(Dataset begins)
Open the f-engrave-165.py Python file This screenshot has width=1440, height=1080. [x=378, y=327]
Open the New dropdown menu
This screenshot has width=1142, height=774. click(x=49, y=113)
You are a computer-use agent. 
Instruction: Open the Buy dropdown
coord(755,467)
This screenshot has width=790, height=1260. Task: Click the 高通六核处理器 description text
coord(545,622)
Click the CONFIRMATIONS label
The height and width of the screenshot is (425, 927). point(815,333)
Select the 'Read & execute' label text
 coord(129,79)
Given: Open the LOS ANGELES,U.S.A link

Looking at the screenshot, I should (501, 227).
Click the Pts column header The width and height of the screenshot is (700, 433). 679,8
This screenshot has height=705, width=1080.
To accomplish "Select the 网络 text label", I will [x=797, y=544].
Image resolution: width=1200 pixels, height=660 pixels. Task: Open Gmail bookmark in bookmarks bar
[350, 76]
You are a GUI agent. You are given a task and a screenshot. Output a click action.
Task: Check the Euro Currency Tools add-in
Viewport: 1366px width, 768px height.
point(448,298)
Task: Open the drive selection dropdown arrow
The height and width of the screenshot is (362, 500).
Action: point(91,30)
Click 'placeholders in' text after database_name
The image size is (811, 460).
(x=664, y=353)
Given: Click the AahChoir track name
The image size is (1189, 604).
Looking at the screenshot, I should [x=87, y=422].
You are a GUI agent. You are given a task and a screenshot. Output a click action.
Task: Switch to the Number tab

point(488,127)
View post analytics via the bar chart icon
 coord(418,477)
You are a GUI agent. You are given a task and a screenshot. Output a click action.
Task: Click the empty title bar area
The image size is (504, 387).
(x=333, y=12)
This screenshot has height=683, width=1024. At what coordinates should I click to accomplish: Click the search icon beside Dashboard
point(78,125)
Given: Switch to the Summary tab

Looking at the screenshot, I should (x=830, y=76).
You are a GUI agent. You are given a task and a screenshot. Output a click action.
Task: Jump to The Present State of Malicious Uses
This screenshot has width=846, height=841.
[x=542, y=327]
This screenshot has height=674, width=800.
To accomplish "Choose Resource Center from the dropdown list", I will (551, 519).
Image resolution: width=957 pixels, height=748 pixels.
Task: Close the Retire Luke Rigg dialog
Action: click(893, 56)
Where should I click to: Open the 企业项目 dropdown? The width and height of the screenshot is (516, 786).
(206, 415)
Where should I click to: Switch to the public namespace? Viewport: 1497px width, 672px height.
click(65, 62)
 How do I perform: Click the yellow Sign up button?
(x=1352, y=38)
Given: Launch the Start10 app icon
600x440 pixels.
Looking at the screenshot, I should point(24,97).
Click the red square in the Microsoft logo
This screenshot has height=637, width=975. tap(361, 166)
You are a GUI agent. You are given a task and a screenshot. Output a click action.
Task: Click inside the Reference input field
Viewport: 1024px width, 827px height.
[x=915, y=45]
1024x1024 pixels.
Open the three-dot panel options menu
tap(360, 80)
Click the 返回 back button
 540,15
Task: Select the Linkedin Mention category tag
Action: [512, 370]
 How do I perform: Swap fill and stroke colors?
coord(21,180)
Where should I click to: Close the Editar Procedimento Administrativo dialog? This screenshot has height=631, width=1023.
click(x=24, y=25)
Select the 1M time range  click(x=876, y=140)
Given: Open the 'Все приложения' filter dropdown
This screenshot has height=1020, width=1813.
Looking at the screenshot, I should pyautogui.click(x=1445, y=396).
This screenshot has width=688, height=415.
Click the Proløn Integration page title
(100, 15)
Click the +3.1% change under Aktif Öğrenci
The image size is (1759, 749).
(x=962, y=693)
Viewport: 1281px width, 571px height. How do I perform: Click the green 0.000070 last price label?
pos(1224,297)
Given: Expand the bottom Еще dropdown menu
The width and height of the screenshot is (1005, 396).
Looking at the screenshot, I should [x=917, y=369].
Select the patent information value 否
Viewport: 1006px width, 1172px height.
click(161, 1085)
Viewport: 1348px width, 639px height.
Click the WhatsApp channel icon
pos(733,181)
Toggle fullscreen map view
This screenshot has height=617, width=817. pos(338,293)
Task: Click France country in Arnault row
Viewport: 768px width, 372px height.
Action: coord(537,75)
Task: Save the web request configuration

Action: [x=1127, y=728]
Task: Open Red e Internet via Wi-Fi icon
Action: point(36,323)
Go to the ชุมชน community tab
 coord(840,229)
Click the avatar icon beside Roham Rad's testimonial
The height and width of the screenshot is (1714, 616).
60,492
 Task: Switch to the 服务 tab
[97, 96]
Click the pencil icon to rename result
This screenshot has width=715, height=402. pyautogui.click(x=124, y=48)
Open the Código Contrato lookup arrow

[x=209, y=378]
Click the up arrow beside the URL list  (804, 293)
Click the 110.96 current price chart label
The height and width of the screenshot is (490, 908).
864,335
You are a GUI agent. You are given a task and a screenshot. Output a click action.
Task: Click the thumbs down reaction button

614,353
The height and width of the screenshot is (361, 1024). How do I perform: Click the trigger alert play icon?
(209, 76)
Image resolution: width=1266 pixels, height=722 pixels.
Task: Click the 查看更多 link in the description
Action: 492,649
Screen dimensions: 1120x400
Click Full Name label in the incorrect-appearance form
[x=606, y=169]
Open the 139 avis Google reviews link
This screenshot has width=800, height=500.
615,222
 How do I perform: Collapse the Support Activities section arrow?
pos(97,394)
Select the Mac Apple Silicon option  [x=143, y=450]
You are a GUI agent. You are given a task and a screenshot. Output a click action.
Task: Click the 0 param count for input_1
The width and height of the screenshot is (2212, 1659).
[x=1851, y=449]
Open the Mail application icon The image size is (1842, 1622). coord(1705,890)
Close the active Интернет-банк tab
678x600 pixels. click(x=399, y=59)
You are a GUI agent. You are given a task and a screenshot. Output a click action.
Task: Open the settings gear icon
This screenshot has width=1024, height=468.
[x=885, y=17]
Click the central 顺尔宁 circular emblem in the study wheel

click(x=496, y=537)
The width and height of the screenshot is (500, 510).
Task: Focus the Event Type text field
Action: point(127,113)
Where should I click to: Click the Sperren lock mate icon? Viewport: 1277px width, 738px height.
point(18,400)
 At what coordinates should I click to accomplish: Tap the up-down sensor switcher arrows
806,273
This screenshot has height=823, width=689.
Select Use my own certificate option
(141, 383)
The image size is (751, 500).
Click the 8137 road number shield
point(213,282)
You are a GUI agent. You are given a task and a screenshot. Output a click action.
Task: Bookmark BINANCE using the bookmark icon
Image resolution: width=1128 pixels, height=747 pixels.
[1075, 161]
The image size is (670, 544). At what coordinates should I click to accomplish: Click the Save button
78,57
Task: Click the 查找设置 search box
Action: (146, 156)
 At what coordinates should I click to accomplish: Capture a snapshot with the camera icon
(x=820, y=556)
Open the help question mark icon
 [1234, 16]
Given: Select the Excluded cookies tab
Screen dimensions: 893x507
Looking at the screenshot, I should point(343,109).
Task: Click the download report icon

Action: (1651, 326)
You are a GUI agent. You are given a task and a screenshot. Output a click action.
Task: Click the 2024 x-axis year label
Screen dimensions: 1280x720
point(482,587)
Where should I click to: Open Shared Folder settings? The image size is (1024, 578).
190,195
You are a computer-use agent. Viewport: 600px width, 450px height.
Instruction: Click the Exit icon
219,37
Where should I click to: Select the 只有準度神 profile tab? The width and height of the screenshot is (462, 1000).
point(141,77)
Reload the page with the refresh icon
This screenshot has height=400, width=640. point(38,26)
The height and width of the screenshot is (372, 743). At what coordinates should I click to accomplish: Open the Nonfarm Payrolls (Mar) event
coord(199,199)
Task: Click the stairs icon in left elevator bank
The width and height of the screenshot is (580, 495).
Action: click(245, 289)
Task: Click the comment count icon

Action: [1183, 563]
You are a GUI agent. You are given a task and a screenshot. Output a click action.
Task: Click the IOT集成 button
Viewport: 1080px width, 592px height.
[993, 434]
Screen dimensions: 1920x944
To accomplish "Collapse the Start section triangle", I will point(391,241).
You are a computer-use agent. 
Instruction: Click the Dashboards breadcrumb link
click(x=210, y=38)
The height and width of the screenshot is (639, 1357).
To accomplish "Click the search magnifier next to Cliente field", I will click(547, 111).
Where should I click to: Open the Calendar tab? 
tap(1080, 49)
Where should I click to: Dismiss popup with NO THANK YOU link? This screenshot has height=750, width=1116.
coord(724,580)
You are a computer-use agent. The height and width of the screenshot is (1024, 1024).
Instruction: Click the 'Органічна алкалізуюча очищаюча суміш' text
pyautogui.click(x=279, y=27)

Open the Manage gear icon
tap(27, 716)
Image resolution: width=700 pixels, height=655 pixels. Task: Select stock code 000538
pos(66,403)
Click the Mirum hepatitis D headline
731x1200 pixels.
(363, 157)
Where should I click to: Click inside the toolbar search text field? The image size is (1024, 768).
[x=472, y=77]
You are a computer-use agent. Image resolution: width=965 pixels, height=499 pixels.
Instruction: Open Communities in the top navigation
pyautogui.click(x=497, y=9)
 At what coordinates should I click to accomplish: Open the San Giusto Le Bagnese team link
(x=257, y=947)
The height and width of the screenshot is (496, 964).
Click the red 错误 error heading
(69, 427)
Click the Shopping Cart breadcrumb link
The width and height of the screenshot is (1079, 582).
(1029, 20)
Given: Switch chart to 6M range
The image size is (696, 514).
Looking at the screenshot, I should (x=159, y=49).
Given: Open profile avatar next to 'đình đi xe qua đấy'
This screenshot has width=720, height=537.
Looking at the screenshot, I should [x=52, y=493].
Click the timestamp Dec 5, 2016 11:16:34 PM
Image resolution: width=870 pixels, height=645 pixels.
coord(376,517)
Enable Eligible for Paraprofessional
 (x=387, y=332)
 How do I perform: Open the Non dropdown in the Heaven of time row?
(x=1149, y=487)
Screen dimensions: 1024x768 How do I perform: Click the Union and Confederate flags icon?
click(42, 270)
(Dataset ends)
● What the task requires: From the records above, print only the lines between the one holding "At what coordinates should I click to accomplish: Open the San" and the one holding "Given: Open profile", inclusive, exactly as they stand.

● Written response:
 At what coordinates should I click to accomplish: Open the San Giusto Le Bagnese team link
(x=257, y=947)
The height and width of the screenshot is (496, 964).
Click the red 错误 error heading
(69, 427)
Click the Shopping Cart breadcrumb link
The width and height of the screenshot is (1079, 582).
(1029, 20)
Given: Switch chart to 6M range
The image size is (696, 514).
Looking at the screenshot, I should (x=159, y=49).
Given: Open profile avatar next to 'đình đi xe qua đấy'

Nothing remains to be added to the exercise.